Extracted data entries:
<<<<

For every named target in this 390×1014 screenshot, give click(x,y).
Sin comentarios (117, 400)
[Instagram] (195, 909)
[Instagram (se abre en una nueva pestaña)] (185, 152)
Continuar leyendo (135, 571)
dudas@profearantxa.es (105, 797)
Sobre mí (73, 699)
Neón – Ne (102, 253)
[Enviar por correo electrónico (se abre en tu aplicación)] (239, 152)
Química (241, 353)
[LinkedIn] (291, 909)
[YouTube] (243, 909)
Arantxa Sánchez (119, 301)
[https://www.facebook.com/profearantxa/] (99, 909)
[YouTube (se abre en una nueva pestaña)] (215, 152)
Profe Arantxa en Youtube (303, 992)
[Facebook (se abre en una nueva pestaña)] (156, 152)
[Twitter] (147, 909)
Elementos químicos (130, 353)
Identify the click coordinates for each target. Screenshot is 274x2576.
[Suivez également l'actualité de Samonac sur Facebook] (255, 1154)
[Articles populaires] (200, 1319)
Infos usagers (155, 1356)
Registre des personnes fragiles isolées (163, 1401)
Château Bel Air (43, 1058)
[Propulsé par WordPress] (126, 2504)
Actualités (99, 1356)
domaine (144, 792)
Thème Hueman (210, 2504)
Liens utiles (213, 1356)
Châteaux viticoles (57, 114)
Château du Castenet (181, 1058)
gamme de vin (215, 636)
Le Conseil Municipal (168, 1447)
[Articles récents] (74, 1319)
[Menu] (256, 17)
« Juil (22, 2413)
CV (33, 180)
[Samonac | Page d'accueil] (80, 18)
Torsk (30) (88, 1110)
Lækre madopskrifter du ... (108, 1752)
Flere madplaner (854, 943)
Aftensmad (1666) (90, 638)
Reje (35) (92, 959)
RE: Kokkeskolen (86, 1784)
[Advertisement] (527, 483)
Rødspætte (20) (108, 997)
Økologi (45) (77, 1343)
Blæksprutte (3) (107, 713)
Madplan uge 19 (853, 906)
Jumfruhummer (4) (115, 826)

>>>>

EXERCISE DIRECTIONS:
In the records above, find each line with the string "pestaña" and list it.

EXPECTED ANSWER:
[Instagram (se abre en una nueva pestaña)] (185, 152)
[YouTube (se abre en una nueva pestaña)] (215, 152)
[Facebook (se abre en una nueva pestaña)] (156, 152)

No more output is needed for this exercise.